No one can seem to figure out where the money went, or at least no one is talking. The firm, led by former Sachs Goldman CEO and New Jersey governor, Jon Corzine hasn't enjoyed the best of reputations lately. In the last decade MF Global has been sanctioned five different times and fined a cool twelve million. In 2008 one deal gone bad led to one hundred forty one million in trading losses on wheat futures alone.
They probably are not someone Warren Buffett would want to get involved with.

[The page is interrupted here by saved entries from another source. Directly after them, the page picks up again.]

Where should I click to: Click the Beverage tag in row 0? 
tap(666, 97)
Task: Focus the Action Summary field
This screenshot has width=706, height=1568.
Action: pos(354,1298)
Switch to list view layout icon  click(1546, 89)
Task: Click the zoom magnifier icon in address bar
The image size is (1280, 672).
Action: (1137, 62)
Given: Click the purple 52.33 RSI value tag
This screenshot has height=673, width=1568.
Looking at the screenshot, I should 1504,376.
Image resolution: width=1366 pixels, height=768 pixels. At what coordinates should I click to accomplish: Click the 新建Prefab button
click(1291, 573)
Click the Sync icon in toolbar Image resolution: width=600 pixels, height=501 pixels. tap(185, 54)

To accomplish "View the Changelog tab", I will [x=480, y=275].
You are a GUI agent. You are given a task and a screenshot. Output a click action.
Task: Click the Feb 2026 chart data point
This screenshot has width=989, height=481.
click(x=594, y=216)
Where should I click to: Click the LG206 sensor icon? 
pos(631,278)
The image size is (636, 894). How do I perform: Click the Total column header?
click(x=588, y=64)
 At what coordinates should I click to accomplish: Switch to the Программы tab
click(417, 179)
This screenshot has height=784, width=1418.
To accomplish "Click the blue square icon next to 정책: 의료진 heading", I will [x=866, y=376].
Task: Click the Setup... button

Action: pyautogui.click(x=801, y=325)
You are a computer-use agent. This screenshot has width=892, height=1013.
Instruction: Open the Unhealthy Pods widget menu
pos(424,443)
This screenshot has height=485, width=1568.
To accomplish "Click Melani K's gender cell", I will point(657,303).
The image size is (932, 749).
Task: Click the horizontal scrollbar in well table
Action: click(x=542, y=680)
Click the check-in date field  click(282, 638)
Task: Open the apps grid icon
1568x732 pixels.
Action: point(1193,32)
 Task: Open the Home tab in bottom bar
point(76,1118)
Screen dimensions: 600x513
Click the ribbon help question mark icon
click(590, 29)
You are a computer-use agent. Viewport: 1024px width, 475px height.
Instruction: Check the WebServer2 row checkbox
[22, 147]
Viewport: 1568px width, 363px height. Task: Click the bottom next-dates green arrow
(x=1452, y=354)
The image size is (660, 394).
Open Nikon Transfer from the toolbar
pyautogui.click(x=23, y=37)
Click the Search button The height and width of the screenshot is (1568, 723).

No, the smart money doesn't put down a wager on the table with a bunch of street hustlers such as these.
An on line story by Martha C. White details the fall out from the bankruptcy and the discharge of nearly all 1,066 MF Global employees.
She quotes former SEC chief accountant, Lynn Taylor as saying that, "The fact that people today can't tell us where the six hundred million went is not a good sign." Adding, "Its starting to smell like fraud."
An anonymous source says that MF Global may have been involved in "aggressive interpretation of securities law." Rather like Al Capone was involved with aggressive interpretation of gambling, alcohol, and prostitution statutes.
Commodity Futures Trading Commissioners say that sifting through the finances of MF Global is a "magical mystery tour" and that the books are a "disaster."
Yes, with feral clowns such as these running things on Wall Street investing heavily in the Power Ball Lottery drawing is starting to look like a lot safer bet. It could be that many will buy shovels and mason jars. Three steps to the the left of the Mimosa Tree in the back yard and X marks the spot. Why not? It's better than giving it to these amoral greed heads. Who needs a gun any more? Just get a MBA and have all the loyalty of a rented snake.
As we push forward in the twenty-first century it is becoming increasing clear that capitalism can't be trusted to capitalists. That the conservative philosophy of deregulation and letting business go about its business seems either hopelessly naive, or outright duplicitous.
In the end there is a reason that people are in the streets demanding an accounting for all this piracy. And if some young Wharton School of Business grad asks why, just tell him to look in the mirror.
After all, would you buy a used car from him?
It is enough to make you trust a politician.